● Stored data entries:
= Beginning of Section =

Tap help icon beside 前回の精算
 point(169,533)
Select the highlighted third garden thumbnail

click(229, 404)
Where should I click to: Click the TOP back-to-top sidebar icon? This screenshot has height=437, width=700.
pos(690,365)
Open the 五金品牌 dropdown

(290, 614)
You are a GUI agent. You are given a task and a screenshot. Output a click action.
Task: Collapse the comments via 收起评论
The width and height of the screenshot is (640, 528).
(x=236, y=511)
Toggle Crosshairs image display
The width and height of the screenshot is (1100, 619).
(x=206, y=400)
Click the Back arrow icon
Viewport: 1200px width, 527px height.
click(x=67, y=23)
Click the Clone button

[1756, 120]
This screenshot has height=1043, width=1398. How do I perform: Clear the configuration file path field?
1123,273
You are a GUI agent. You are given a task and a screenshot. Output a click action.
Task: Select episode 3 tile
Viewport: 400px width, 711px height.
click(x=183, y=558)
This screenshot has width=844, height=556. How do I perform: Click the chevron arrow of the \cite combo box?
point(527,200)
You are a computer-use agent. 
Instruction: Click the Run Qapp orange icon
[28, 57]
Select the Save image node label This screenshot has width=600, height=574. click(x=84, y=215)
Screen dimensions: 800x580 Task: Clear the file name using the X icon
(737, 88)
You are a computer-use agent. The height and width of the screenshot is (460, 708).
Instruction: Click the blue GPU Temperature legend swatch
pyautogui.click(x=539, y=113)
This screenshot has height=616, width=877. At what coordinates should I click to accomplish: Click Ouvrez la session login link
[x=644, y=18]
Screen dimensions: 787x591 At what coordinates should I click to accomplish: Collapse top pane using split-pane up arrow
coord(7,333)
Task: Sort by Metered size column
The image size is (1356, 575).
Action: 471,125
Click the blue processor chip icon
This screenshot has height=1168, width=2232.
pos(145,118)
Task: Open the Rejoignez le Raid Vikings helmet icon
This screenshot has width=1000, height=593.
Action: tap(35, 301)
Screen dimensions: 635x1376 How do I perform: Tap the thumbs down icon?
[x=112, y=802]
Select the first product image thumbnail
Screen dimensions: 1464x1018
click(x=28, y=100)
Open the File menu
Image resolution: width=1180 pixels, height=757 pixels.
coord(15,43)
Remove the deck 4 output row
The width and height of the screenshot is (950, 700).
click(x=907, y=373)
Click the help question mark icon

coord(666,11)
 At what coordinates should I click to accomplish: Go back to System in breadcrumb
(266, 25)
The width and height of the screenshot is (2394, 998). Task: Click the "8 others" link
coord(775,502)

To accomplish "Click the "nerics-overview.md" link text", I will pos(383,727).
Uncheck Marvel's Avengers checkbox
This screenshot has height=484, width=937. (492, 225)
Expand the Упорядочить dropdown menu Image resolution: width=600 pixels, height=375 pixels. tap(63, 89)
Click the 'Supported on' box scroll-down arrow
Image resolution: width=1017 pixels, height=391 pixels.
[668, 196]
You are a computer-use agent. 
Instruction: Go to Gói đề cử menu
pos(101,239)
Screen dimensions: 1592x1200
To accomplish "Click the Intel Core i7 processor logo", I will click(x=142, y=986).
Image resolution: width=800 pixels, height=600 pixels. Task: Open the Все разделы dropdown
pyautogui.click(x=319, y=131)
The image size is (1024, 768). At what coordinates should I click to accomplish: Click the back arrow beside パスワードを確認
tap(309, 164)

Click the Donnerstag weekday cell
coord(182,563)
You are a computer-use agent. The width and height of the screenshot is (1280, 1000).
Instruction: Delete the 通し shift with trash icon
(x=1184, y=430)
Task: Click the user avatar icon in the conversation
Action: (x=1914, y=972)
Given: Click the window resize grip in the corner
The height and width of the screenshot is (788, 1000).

= End of Section =

Could you type out every entry again exactly as it stands?

Tap help icon beside 前回の精算
 point(169,533)
Select the highlighted third garden thumbnail

click(229, 404)
Where should I click to: Click the TOP back-to-top sidebar icon? This screenshot has height=437, width=700.
pos(690,365)
Open the 五金品牌 dropdown

(290, 614)
You are a GUI agent. You are given a task and a screenshot. Output a click action.
Task: Collapse the comments via 收起评论
The width and height of the screenshot is (640, 528).
(x=236, y=511)
Toggle Crosshairs image display
The width and height of the screenshot is (1100, 619).
(x=206, y=400)
Click the Back arrow icon
Viewport: 1200px width, 527px height.
click(x=67, y=23)
Click the Clone button

[1756, 120]
This screenshot has height=1043, width=1398. How do I perform: Clear the configuration file path field?
1123,273
You are a GUI agent. You are given a task and a screenshot. Output a click action.
Task: Select episode 3 tile
Viewport: 400px width, 711px height.
click(x=183, y=558)
This screenshot has width=844, height=556. How do I perform: Click the chevron arrow of the \cite combo box?
point(527,200)
You are a computer-use agent. 
Instruction: Click the Run Qapp orange icon
[28, 57]
Select the Save image node label This screenshot has width=600, height=574. click(x=84, y=215)
Screen dimensions: 800x580 Task: Clear the file name using the X icon
(737, 88)
You are a computer-use agent. The height and width of the screenshot is (460, 708).
Instruction: Click the blue GPU Temperature legend swatch
pyautogui.click(x=539, y=113)
This screenshot has height=616, width=877. At what coordinates should I click to accomplish: Click Ouvrez la session login link
[x=644, y=18]
Screen dimensions: 787x591 At what coordinates should I click to accomplish: Collapse top pane using split-pane up arrow
coord(7,333)
Task: Sort by Metered size column
The image size is (1356, 575).
Action: 471,125
Click the blue processor chip icon
This screenshot has height=1168, width=2232.
pos(145,118)
Task: Open the Rejoignez le Raid Vikings helmet icon
This screenshot has width=1000, height=593.
Action: tap(35, 301)
Screen dimensions: 635x1376 How do I perform: Tap the thumbs down icon?
[x=112, y=802]
Select the first product image thumbnail
Screen dimensions: 1464x1018
click(x=28, y=100)
Open the File menu
Image resolution: width=1180 pixels, height=757 pixels.
coord(15,43)
Remove the deck 4 output row
The width and height of the screenshot is (950, 700).
click(x=907, y=373)
Click the help question mark icon

coord(666,11)
 At what coordinates should I click to accomplish: Go back to System in breadcrumb
(266, 25)
The width and height of the screenshot is (2394, 998). Task: Click the "8 others" link
coord(775,502)

To accomplish "Click the "nerics-overview.md" link text", I will pos(383,727).
Uncheck Marvel's Avengers checkbox
This screenshot has height=484, width=937. (492, 225)
Expand the Упорядочить dropdown menu Image resolution: width=600 pixels, height=375 pixels. tap(63, 89)
Click the 'Supported on' box scroll-down arrow
Image resolution: width=1017 pixels, height=391 pixels.
[668, 196]
You are a computer-use agent. 
Instruction: Go to Gói đề cử menu
pos(101,239)
Screen dimensions: 1592x1200
To accomplish "Click the Intel Core i7 processor logo", I will click(x=142, y=986).
Image resolution: width=800 pixels, height=600 pixels. Task: Open the Все разделы dropdown
pyautogui.click(x=319, y=131)
The image size is (1024, 768). At what coordinates should I click to accomplish: Click the back arrow beside パスワードを確認
tap(309, 164)

Click the Donnerstag weekday cell
coord(182,563)
You are a computer-use agent. The width and height of the screenshot is (1280, 1000).
Instruction: Delete the 通し shift with trash icon
(x=1184, y=430)
Task: Click the user avatar icon in the conversation
Action: (x=1914, y=972)
Given: Click the window resize grip in the corner
The height and width of the screenshot is (788, 1000).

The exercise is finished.